Dataset records:
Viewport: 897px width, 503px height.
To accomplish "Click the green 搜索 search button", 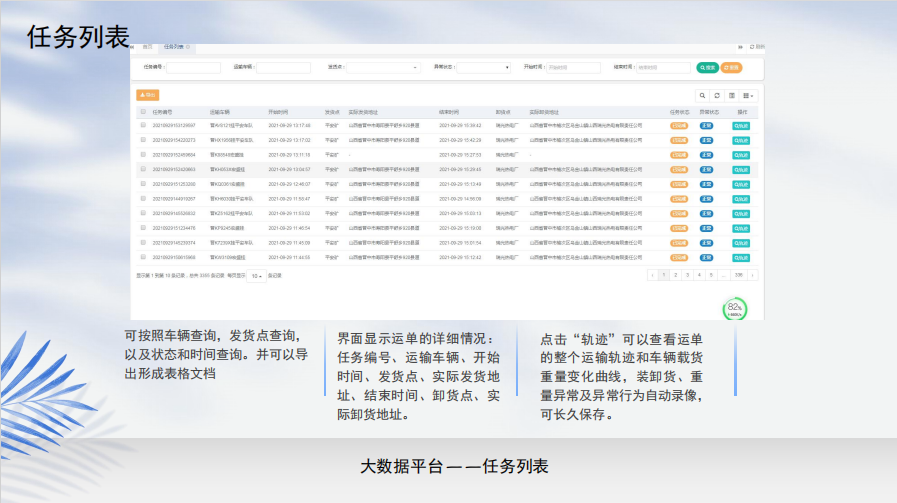I will [707, 68].
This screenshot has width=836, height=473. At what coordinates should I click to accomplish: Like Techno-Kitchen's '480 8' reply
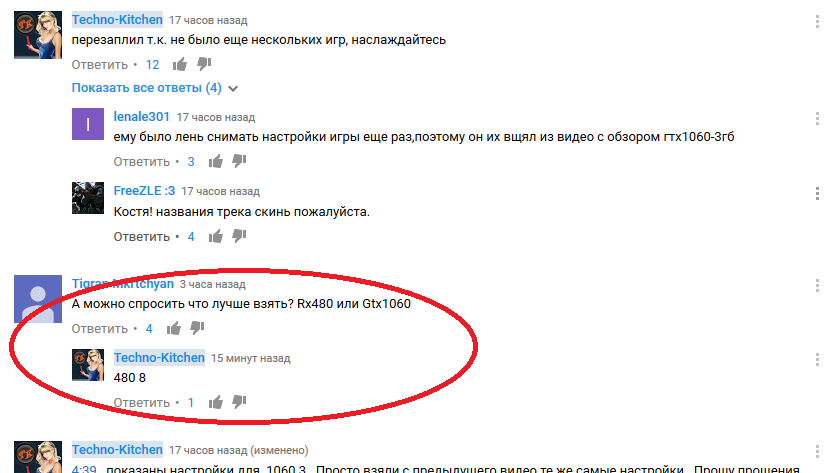click(x=215, y=403)
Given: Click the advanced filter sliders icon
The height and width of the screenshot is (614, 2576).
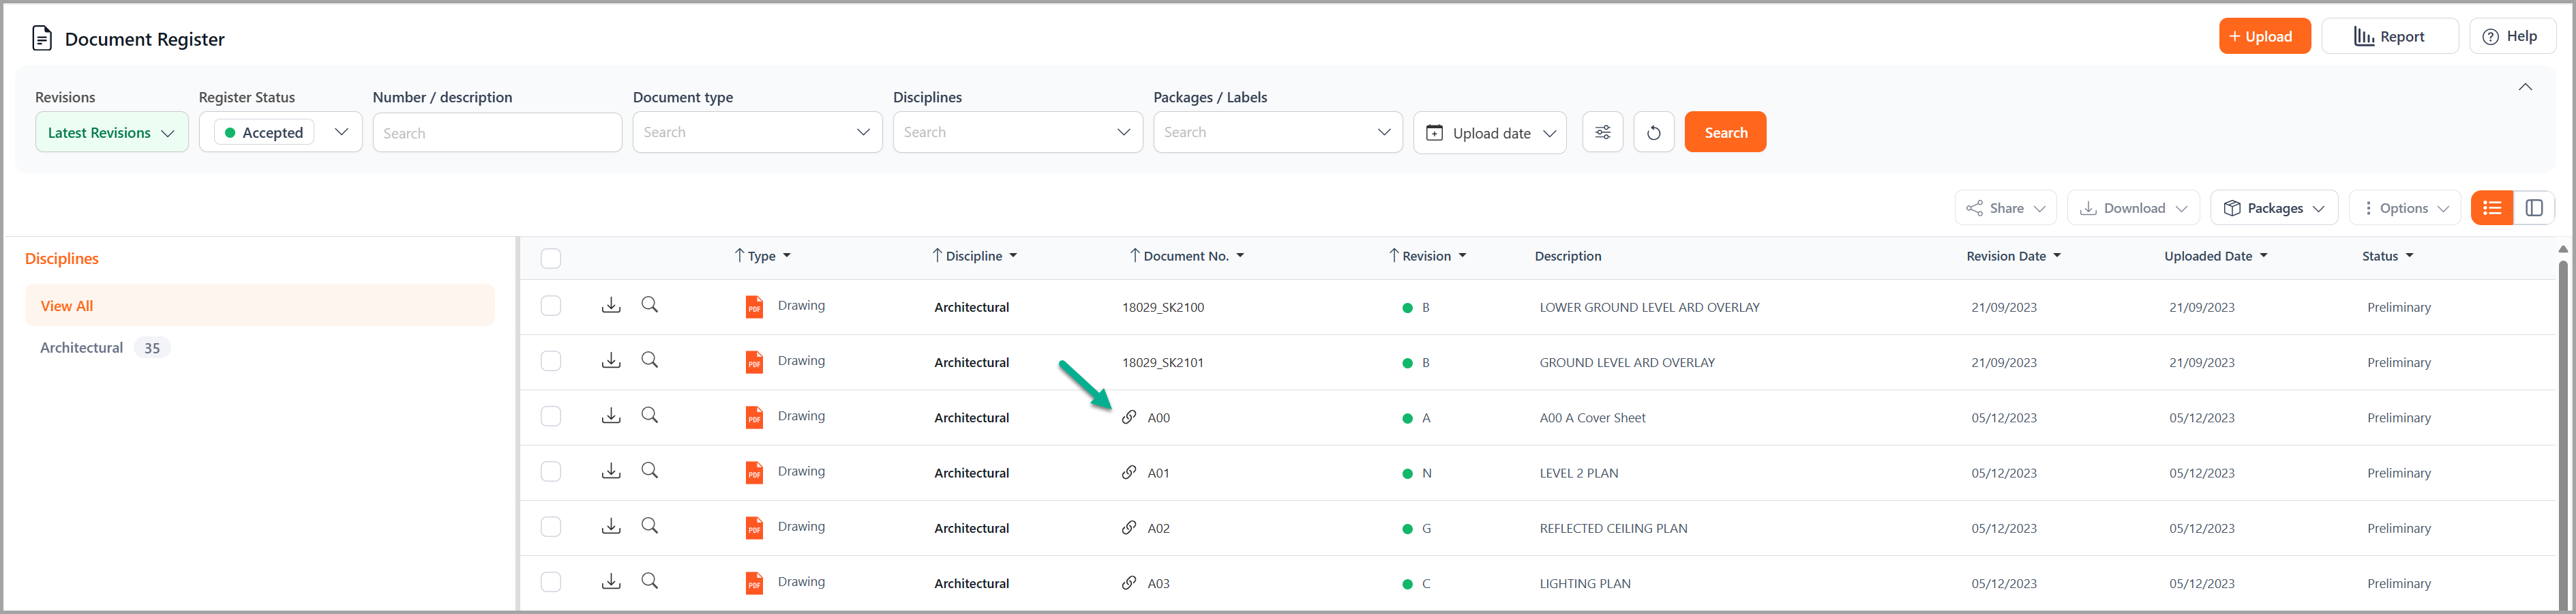Looking at the screenshot, I should pos(1602,132).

What is required:
Take only the lines above from the one that has "This screenshot has" through the one that has "Given: Click the advanced filter sliders icon" and reproduce them exactly, omitting any pictures.

Solution:
This screenshot has width=836, height=473. At what coordinates should I click to accomplish: Like Techno-Kitchen's '480 8' reply
click(x=215, y=403)
Given: Click the advanced filter sliders icon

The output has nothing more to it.